By Perminus Wainaina
Interviewing for a job or seeking advancement at work without any success is stressful and nerve-racking. The pressure is even more intensified by the economic effects of the ongoing pandemic.
Nancy started her career in her early 20s. After working at an advertising agency for a few years, she started looking for career advancement opportunities.
Many of her job applications went unanswered. She however got invited for a few interviews that did not yield any fruits.
“Every time I applied I thought I was qualified because having started working at a small company, I had learned a lot and so I felt like I would be an asset to my next employer. But nobody seemed to want me.”
This went on for close to a year and by the time Nancy shared her experience with me, she had reached a point of self-doubt and depression.
It is hard to handle rejection when you’re worried about your financial situation, how you’ll pay the bills or rent. After submitting numerous CVs and completing lengthy applications every day without hearing back, it’s nearly impossible to stay positive. When you think you did exceptionally well in an interview and haven’t heard back after several weeks, it’s devastating.
However, with the right mindset, you can turn your experience into a career development opportunity. Here’s how…
1. Consider your approach
If your applications are going unanswered, it may be time to do some self-analysis. Are you applying for jobs outside of your core competencies? What does your social media footprint say about you? How is your tone in the interview or at the office?
When you’ve been beaten down, it’s easy to start feeling bitter, resentful, and angry. These unattractive traits could come out and alienate people. If a potential employer senses that you’re unhappy and blame others for everything that’s happened in the past, they won’t be interested in extending an offer or giving you more responsibilities. In this job market, they’ll believe that there are many other smart, capable, and level-headed people with positive attitudes available.

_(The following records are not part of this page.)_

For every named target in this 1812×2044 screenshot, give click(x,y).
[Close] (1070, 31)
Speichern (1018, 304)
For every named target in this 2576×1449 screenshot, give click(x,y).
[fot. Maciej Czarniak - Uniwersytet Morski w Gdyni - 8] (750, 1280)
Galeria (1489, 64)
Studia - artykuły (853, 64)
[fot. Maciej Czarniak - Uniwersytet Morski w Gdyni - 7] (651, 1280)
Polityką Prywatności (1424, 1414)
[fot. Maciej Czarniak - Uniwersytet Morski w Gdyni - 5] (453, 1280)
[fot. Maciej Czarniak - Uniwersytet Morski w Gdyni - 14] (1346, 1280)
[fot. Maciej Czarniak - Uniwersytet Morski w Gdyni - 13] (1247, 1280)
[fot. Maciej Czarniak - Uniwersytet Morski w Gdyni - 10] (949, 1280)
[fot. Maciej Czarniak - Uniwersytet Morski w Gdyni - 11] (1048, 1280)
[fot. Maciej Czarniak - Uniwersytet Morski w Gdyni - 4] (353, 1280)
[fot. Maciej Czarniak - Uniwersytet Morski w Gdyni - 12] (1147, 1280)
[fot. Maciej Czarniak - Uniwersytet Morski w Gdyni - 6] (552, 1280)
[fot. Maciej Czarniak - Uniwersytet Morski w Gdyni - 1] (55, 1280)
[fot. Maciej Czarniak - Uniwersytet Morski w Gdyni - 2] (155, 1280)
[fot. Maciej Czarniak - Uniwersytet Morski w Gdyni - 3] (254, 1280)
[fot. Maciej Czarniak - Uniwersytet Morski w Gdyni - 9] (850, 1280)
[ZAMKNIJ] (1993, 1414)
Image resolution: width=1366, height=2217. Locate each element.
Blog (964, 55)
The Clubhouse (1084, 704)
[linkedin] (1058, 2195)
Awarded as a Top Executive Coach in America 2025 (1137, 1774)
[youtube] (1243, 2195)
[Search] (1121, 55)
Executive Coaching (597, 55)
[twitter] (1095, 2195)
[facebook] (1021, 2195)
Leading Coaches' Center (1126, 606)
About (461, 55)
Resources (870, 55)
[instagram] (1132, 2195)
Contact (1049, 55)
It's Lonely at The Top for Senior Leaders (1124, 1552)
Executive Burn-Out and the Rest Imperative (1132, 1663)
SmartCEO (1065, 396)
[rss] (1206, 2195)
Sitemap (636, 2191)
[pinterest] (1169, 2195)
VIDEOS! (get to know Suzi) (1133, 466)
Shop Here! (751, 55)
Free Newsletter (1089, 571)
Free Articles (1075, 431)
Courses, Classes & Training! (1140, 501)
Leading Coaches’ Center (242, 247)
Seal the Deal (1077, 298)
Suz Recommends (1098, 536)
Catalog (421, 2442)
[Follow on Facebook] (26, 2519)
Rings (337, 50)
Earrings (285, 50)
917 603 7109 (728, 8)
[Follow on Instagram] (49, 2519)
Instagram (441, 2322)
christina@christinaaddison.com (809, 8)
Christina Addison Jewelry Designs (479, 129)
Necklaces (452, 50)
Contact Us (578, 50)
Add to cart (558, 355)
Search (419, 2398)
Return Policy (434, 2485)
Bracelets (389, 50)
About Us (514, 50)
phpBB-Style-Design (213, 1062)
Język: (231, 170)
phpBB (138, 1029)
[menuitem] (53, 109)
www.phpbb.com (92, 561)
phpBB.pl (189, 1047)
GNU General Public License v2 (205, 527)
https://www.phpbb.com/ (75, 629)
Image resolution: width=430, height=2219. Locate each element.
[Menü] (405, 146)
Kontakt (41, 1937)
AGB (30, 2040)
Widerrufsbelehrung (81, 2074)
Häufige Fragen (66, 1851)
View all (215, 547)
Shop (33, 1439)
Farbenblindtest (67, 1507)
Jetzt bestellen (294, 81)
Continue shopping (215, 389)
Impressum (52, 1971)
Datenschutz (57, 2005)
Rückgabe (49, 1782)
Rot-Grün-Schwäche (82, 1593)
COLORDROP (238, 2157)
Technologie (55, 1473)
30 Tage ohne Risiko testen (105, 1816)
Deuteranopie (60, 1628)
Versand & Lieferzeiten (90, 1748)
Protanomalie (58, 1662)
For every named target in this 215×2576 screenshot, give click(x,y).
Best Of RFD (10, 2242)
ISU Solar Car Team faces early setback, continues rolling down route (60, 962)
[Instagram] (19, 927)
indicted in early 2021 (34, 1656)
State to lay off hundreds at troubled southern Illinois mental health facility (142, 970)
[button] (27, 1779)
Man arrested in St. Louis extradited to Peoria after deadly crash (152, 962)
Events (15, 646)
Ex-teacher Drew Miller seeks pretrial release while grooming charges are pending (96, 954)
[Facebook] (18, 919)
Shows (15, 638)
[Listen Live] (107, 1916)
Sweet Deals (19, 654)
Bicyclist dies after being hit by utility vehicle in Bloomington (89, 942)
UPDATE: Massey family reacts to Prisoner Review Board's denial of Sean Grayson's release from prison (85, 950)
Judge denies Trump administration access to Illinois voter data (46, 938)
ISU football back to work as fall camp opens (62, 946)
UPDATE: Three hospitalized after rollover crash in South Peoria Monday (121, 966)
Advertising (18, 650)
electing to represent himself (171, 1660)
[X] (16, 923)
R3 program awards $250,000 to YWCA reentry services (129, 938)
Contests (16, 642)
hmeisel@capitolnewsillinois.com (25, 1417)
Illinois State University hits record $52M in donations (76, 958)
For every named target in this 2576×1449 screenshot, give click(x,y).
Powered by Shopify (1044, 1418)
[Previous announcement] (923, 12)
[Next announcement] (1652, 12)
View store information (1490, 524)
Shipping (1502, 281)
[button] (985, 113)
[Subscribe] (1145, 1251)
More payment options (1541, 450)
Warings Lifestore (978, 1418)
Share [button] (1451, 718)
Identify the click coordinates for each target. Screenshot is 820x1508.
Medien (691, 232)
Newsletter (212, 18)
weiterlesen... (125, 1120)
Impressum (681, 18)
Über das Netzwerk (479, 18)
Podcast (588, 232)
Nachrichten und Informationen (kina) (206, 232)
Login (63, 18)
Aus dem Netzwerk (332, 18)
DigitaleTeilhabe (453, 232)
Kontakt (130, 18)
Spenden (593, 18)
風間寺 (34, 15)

2. Identify learning opportunities
Think about feedback from past rejections. Are there any recurring themes? What should your development priorities be?
Make a note of any weaknesses or issues that you can do something about, and use them as a focus for the way you approach your preparation next time.
What can you do to fix the gaps in your performance? Depending on the issue, you may want to take up training or coaching to help you turn your weaknesses into strengths.
3. Make adjustments
Share your presentation style with your friends and mentors. Ask them for their honest evaluation, constructive criticism, and feedback. Listen to what they have to say and enact the necessary alterations to your approach.
You should also take a step back and assess other elements too. Review your CV, networking strategy, and social media postings. People look at these things and make judgments. Ensure that you are presenting yourself in the best light.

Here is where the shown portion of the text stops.